-- Consigne --
Pouvez-vous recopier mot pour mot les lignes qui vont de celle contenant « Image resolution: width=1270 » jusqu'à celle contenant « click(210, 312) » incluse, en omettant les images ?

───── Données brutes

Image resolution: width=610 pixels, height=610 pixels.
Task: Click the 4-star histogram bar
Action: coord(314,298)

──────────
───── Données brutes

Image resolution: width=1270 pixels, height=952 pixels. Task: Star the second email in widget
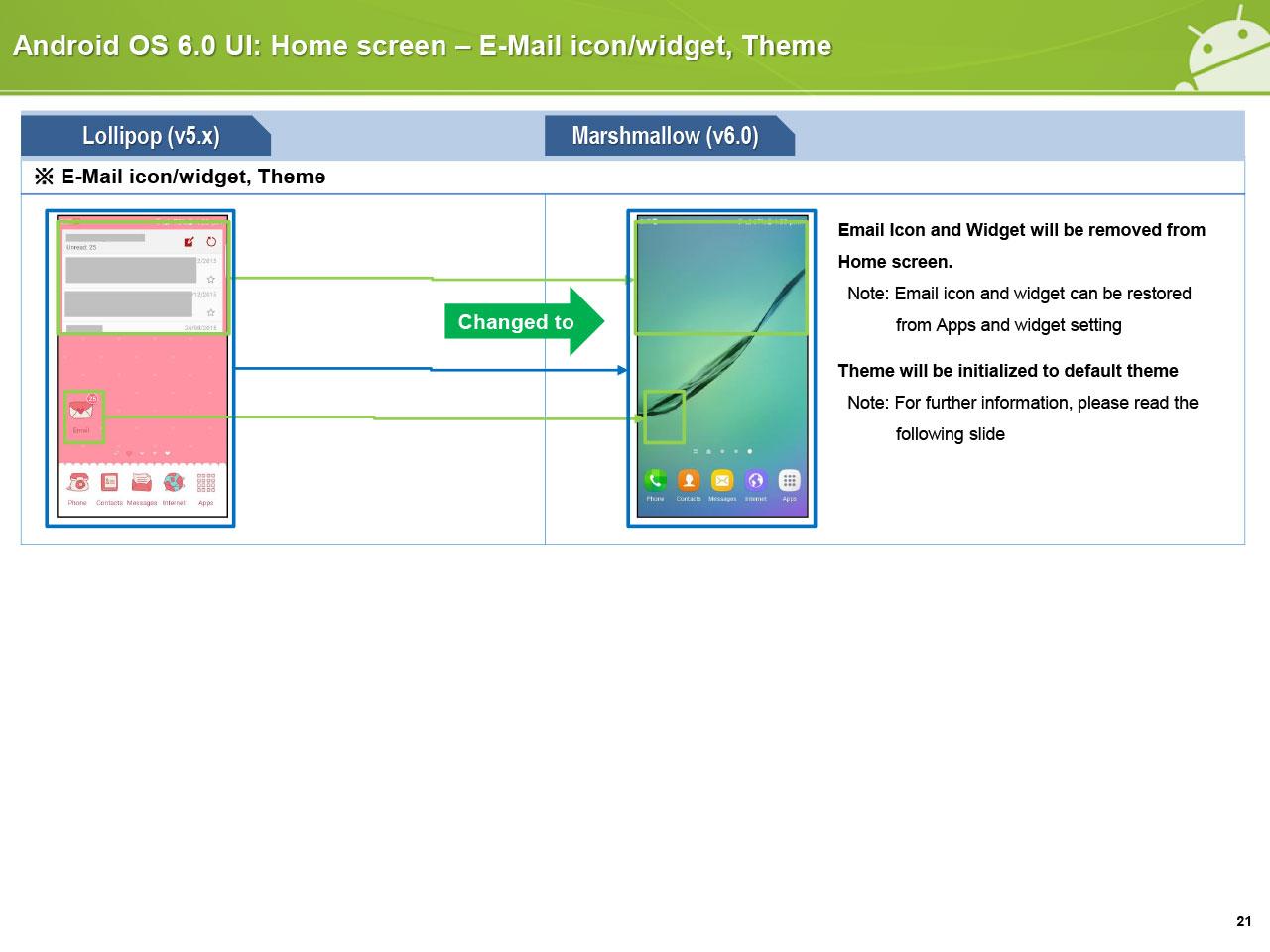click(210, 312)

──────────
───── Données brutes

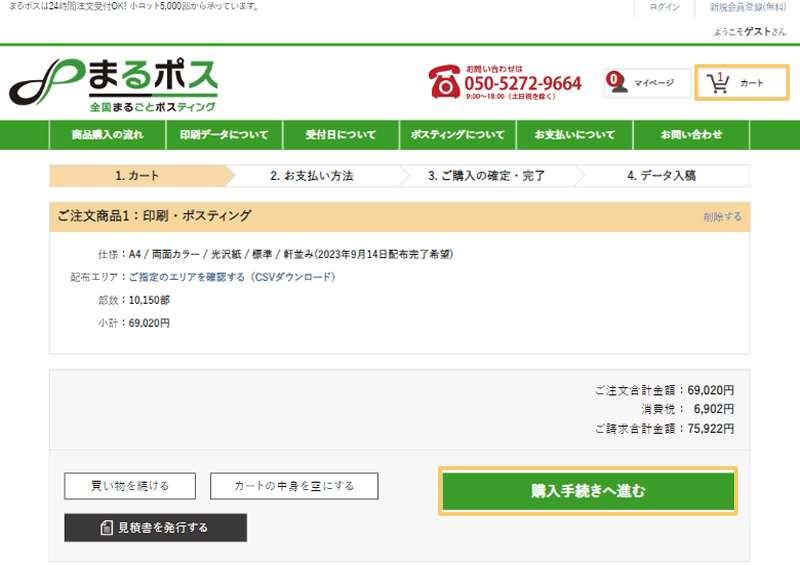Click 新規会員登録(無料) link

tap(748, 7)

──────────

-- Résultat --
Image resolution: width=1270 pixels, height=952 pixels. Task: Star the second email in widget
click(210, 312)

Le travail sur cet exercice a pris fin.